(Dataset records)

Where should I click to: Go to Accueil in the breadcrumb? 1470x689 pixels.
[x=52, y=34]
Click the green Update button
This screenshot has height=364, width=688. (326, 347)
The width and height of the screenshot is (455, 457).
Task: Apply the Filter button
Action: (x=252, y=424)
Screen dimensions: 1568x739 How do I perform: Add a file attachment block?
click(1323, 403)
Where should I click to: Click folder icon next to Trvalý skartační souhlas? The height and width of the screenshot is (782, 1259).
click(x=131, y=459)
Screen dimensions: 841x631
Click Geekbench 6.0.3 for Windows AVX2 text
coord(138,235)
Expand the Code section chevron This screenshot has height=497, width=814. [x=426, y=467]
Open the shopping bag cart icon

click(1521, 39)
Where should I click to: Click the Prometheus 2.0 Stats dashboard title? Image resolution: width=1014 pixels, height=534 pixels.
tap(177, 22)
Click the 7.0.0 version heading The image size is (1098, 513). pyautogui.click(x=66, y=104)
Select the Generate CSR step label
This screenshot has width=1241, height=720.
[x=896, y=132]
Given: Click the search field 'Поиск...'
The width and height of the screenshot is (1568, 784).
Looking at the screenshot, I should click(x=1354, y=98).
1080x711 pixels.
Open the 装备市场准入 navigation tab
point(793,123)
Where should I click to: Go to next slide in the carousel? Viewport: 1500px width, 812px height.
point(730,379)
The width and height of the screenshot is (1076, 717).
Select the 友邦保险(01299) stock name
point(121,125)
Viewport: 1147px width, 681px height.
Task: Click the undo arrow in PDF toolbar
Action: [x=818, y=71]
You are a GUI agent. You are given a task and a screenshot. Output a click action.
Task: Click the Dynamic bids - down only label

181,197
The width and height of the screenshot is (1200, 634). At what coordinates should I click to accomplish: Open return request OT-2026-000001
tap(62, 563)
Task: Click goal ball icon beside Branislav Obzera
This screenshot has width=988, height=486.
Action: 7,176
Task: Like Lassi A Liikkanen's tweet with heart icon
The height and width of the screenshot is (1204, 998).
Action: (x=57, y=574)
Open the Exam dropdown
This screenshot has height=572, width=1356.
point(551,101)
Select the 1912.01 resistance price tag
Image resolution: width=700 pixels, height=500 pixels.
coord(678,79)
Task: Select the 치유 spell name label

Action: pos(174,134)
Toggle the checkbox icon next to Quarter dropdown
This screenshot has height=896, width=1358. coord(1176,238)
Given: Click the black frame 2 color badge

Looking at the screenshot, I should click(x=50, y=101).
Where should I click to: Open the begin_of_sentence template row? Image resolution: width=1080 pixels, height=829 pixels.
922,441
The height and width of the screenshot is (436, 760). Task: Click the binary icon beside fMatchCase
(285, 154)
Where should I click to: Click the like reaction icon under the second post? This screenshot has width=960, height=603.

(End Dataset records)

▸ **Exercise description**: The entries listed above are to be output exactly. Leave none out.

▸ **Reply**:
Where should I click to: Go to Accueil in the breadcrumb? 1470x689 pixels.
[x=52, y=34]
Click the green Update button
This screenshot has height=364, width=688. (326, 347)
The width and height of the screenshot is (455, 457).
Task: Apply the Filter button
Action: (x=252, y=424)
Screen dimensions: 1568x739 How do I perform: Add a file attachment block?
click(1323, 403)
Where should I click to: Click folder icon next to Trvalý skartační souhlas? The height and width of the screenshot is (782, 1259).
click(x=131, y=459)
Screen dimensions: 841x631
Click Geekbench 6.0.3 for Windows AVX2 text
coord(138,235)
Expand the Code section chevron This screenshot has height=497, width=814. [x=426, y=467]
Open the shopping bag cart icon

click(1521, 39)
Where should I click to: Click the Prometheus 2.0 Stats dashboard title? Image resolution: width=1014 pixels, height=534 pixels.
tap(177, 22)
Click the 7.0.0 version heading The image size is (1098, 513). pyautogui.click(x=66, y=104)
Select the Generate CSR step label
This screenshot has width=1241, height=720.
[x=896, y=132]
Given: Click the search field 'Поиск...'
The width and height of the screenshot is (1568, 784).
Looking at the screenshot, I should click(x=1354, y=98).
1080x711 pixels.
Open the 装备市场准入 navigation tab
point(793,123)
Where should I click to: Go to next slide in the carousel? Viewport: 1500px width, 812px height.
point(730,379)
The width and height of the screenshot is (1076, 717).
Select the 友邦保险(01299) stock name
point(121,125)
Viewport: 1147px width, 681px height.
Task: Click the undo arrow in PDF toolbar
Action: [x=818, y=71]
You are a GUI agent. You are given a task and a screenshot. Output a click action.
Task: Click the Dynamic bids - down only label

181,197
The width and height of the screenshot is (1200, 634). At what coordinates should I click to accomplish: Open return request OT-2026-000001
tap(62, 563)
Task: Click goal ball icon beside Branislav Obzera
This screenshot has width=988, height=486.
Action: 7,176
Task: Like Lassi A Liikkanen's tweet with heart icon
The height and width of the screenshot is (1204, 998).
Action: (x=57, y=574)
Open the Exam dropdown
This screenshot has height=572, width=1356.
point(551,101)
Select the 1912.01 resistance price tag
Image resolution: width=700 pixels, height=500 pixels.
coord(678,79)
Task: Select the 치유 spell name label

Action: pos(174,134)
Toggle the checkbox icon next to Quarter dropdown
This screenshot has height=896, width=1358. coord(1176,238)
Given: Click the black frame 2 color badge

Looking at the screenshot, I should click(x=50, y=101).
Where should I click to: Open the begin_of_sentence template row? Image resolution: width=1080 pixels, height=829 pixels.
922,441
The height and width of the screenshot is (436, 760). Task: Click the binary icon beside fMatchCase
(285, 154)
Where should I click to: Click the like reaction icon under the second post? This screenshot has width=960, height=603.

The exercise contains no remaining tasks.